Note that a lot of users also use ORMs, which translate logic that is written in a given object-oriented programming language into SQL. Also note that by user I’m not just referring to human brings that breath and go to the toilet; indeed a lot of database systems are typically interacted with via other computer systems that are controlled by more human-friendly interfaces. Anyway, what matters is that **databases are queried via a declarative language, namely SQL**. You tell the database *what* you want, but not *how* to retrieve it. The database will handle all the details for you and just spit our the result, which is wonderful when you think about it.

From an outside perspective, databases are simple: you query them and they produce a result. In fact, all the complexity of manipulating the data is delegated to the database. The database’s goal is to take your SQL query and convert it into a sequence of steps that it will in order to answer the query. To be precise, the database is divided into different modules that handle different parts of this process. For instance, the *query compiler* is in charge of translating the SQL query into a sequence of instructions, whilst the *query executor* is responsible for running said instructions. Of course, all this has to happen as fast as possible in order to satisfy the user. Satisfation is typically defined via an SLA when the database is managed by a cloud provider.

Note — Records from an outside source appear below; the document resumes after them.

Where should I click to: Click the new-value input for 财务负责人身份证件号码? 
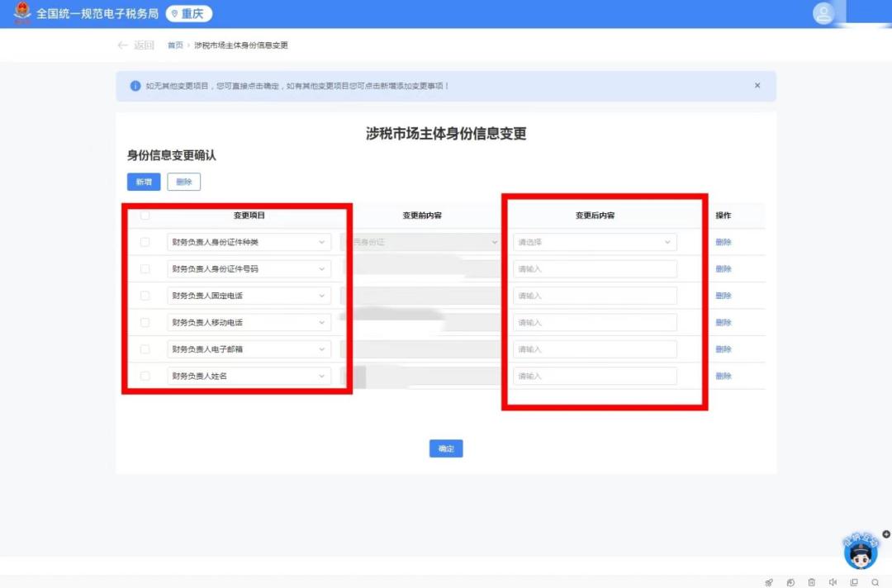coord(595,269)
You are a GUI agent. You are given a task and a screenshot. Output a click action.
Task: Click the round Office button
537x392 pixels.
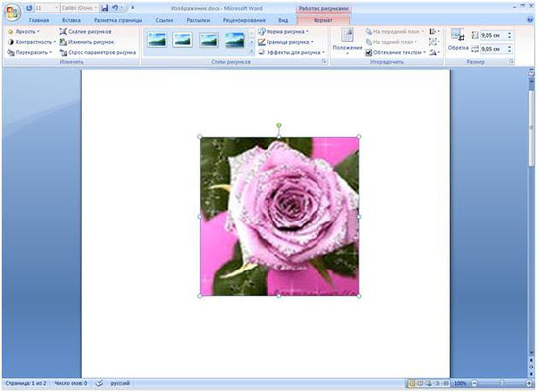pos(12,13)

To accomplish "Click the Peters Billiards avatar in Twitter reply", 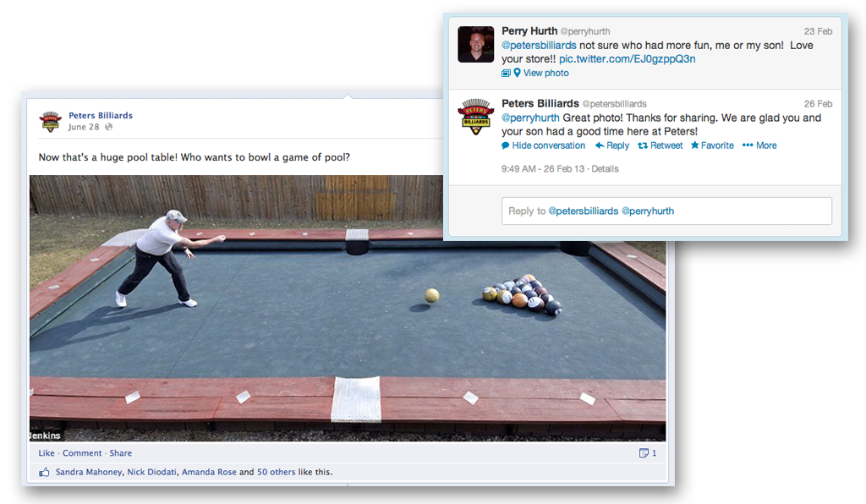I will coord(475,118).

The query compiler outputs a *query execution plan* (QEP for short). A QEP is a sequence of operations that have to be executed by the query executor in order to answer the associated SQL query. A QEP is a tree, where each node is an operator (such as a `JOIN`

or a `WHERE`

). Each leaf node represents a relation (such as `customers`

, `shops`

, etc.). The problem is that there a lot of QEPs that can answer a given query. In other words, there are many different ways to organise a sequence of operations in order to answer the same SQL query. The goal, as you might expect, is to find the fastest QEP. Indeed, the running times of the QEPs can (widely) vary. For instance, the three following QEPs all answer the same query, they just arrange the necessary operations in a different order:

What changed between each of the above QEPs is the order in which the relations are joined with each other. This might seem harmless to the unnitiated eye, but in practice it can make the different between making a query run in 1 second or 1 hour. To summarise:

- A user issues an SQL query to a database.
- Each query can be answered with many different query execution plans.
- The query optimiser searches for the fastest execution plan.
- The best plan is executed, the results are returned to the user.

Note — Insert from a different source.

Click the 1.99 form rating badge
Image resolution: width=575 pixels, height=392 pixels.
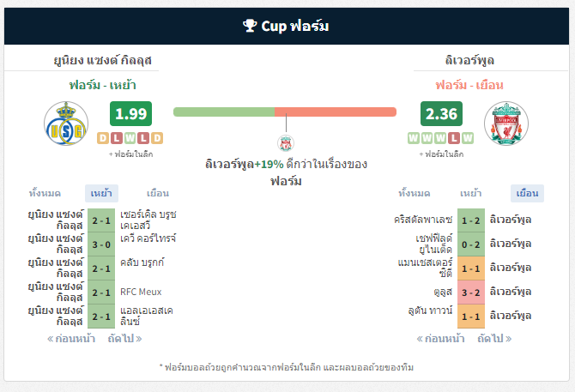point(131,113)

The query optimiser searches for the best QEP by enumerating all the ones that are possible. The query optimiser is full of heuristics that it uses to discard candidates QEPs that it knows have no chance of being the best QEP. For instance, it only considers QEPs that “push-down” the `WHERE`

as low as possible in the QEP. This process is called logical optimisation. It’s a low hanging fruit that is used in every serious query optimiser (for instance see bullet 4 of this piece of documention from Amazon Redshift, as well as the Apache Calcite paper).

Once the query optimiser has enumerated a list of candidate QEPs, it has to pick the one which it thinks will perform best by determining the time they will take. The problem is that executing a QEP is the only way to determine the exact time said QEP will take. Alas, executing a QEP in order to determine its running time defeats the purpose of our endeavour. Indeed, we want to determine the best QEP *without* having to execute it. The only way to proceed is to guess the running time by analysing the structure of the QEP. This is called **cost modeling**.

## Cost modeling

The query optimiser delegates the task of determining the cost of a QEP to the cost model. In other words, the cost model is a submodule of the query optimisation module, as is shown in the following diagram which represents the lifetime of an SQL query.

The cost model takes as input a QEP and attempts to determine its cost. Note that cost is a loose term. Essentially, its just a number that in an ideal world is strongly correlated with the running time. It doesn’t matter to get it exactly right, what matters is to have a reliable way to rank QEPs according to their cost.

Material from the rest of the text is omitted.